**Source extract**.
Start

Pro Tips for Kite-Fishing Success

Maximize your rigging and kite-flying techniques

April 12, 2016
flying a fishing kite
Capt. Tony DiGiulian lets us in on some tournament-winning secrets for kite-fishing. Zac Yarbrough Outdoors

Dangling a few lively baits from a fishing kite is one of the most effective methods for catching almost any species of saltwater game fish, but kite-fishing is especially productive for sailfish off South Florida.

Adjust the Bridle

All fishing kites are equipped with an adjustable bridle to allow the kite to catch more or less wind. Depending on how heavy or light the wind is blowing on a particular day, the bridle should be moved to optimize the kite’s performance. The size and weight of the live bait, and the number of baits, flown from a single kite will also have an effect on the height at which the kite flies. The size of the main line and weight of the terminal tackle can also impact kite performance.

Adjusting the bridle on a fishing kite
Adjusting the bridle is a critical step. Zac Yarbrough Outdoors

After assembling the kite, you’ll see two marks on the kite bridle and an adjustable bridle slide. One of the marks will be black and the other red. Moving the bridle slide up toward the kite will shorten the bridle, allowing less wind to get under the kite. Moving the bridle slide away from the kite will lengthen the bridle, allowing more wind to get under the kite. On days with moderate to heavy wind, you should move the slide towards the kite so it will catch less wind and fly at a good height. On light-wind days, it’s important to adjust the slide down to lengthen the bridle. This will allow more wind to pick up the kite so that it flies at the desired height. You might need to make several adjustments during any given day depending on varying wind conditions.

End

Entries for locating text and elements on screen
Start

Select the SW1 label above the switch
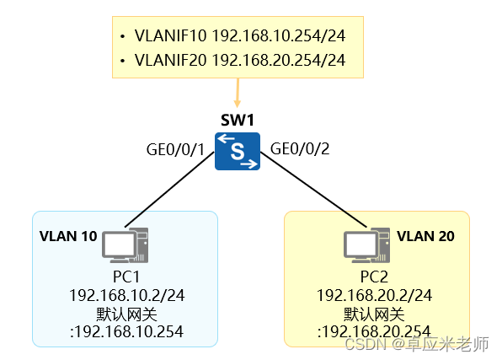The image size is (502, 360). pyautogui.click(x=237, y=121)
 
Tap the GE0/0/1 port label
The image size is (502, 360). pyautogui.click(x=176, y=149)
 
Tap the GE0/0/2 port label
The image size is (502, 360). pyautogui.click(x=299, y=149)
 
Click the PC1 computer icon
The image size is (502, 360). pyautogui.click(x=125, y=246)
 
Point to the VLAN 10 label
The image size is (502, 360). pyautogui.click(x=67, y=236)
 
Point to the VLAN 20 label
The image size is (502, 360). pyautogui.click(x=425, y=236)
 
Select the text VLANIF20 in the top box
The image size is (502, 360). pyautogui.click(x=171, y=60)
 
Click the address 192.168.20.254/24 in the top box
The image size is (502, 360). pyautogui.click(x=279, y=60)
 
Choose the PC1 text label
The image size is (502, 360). pyautogui.click(x=125, y=277)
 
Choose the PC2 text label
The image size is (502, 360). pyautogui.click(x=374, y=277)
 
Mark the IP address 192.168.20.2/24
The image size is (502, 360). pyautogui.click(x=374, y=295)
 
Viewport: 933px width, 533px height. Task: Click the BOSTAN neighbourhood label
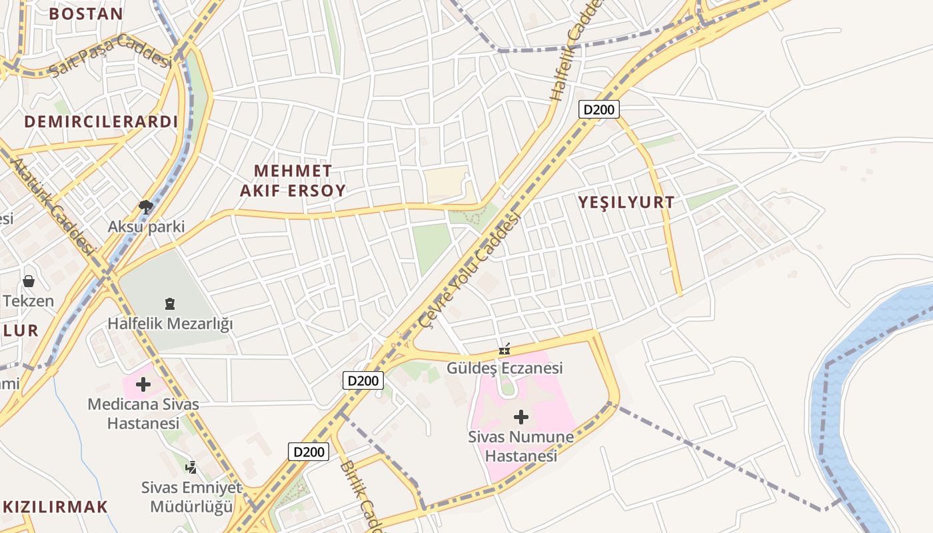[86, 13]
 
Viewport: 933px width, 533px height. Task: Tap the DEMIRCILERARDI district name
[101, 122]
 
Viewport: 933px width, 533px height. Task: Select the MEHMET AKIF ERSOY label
[293, 181]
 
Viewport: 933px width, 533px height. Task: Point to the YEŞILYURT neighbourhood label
[626, 203]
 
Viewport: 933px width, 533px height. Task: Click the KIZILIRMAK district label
[55, 506]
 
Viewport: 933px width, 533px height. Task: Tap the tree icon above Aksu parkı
[145, 207]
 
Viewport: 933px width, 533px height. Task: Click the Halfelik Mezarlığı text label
[171, 324]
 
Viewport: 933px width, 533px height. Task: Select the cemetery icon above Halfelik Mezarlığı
[170, 304]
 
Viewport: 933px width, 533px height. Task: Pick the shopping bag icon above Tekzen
[29, 281]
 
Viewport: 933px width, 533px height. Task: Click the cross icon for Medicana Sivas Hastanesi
[143, 384]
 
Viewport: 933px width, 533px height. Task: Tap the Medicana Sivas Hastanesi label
[143, 414]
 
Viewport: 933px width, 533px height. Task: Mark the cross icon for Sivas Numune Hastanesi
[521, 418]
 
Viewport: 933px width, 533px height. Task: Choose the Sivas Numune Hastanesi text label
[520, 447]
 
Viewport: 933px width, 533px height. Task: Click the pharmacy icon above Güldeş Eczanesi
[504, 348]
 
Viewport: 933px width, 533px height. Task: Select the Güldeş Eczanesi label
[504, 368]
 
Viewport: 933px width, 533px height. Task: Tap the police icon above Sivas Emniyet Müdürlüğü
[191, 467]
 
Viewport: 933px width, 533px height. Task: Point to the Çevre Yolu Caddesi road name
[470, 270]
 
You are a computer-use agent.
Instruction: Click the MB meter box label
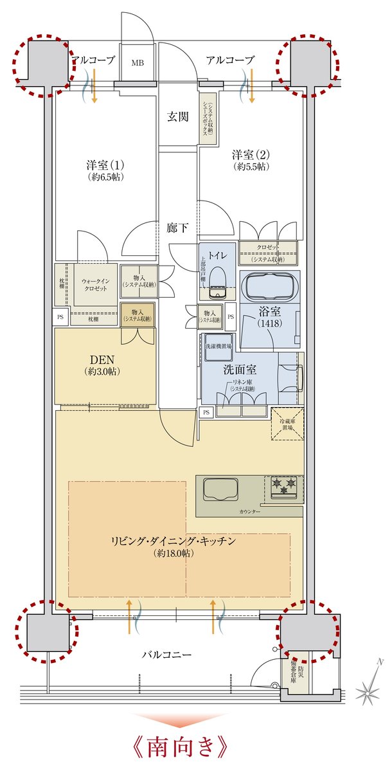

End

**Challenges**.
[1] According to the kite-fishing article, what colors are the two marks on the kite bridle?
[2] In the listing, rewrite everything from its first line down to the line containing "The image size is (502, 360). pyautogui.click(x=125, y=277)", changing "label" to "tag" and leaving all else unchanged. Omit the pictures.

**Responses to the tasks**.
[1] One mark is black and the other is red.

[2]
Select the SW1 tag above the switch
The image size is (502, 360). pyautogui.click(x=237, y=121)
 
Tap the GE0/0/1 port tag
The image size is (502, 360). pyautogui.click(x=176, y=149)
 
Tap the GE0/0/2 port tag
The image size is (502, 360). pyautogui.click(x=299, y=149)
 
Click the PC1 computer icon
The image size is (502, 360). pyautogui.click(x=125, y=246)
 
Point to the VLAN 10 tag
The image size is (502, 360). pyautogui.click(x=67, y=236)
 
Point to the VLAN 20 tag
The image size is (502, 360). pyautogui.click(x=425, y=236)
 
Select the text VLANIF20 in the top box
The image size is (502, 360). pyautogui.click(x=171, y=60)
 
Click the address 192.168.20.254/24 in the top box
The image size is (502, 360). pyautogui.click(x=279, y=60)
 
Choose the PC1 text tag
The image size is (502, 360). pyautogui.click(x=125, y=277)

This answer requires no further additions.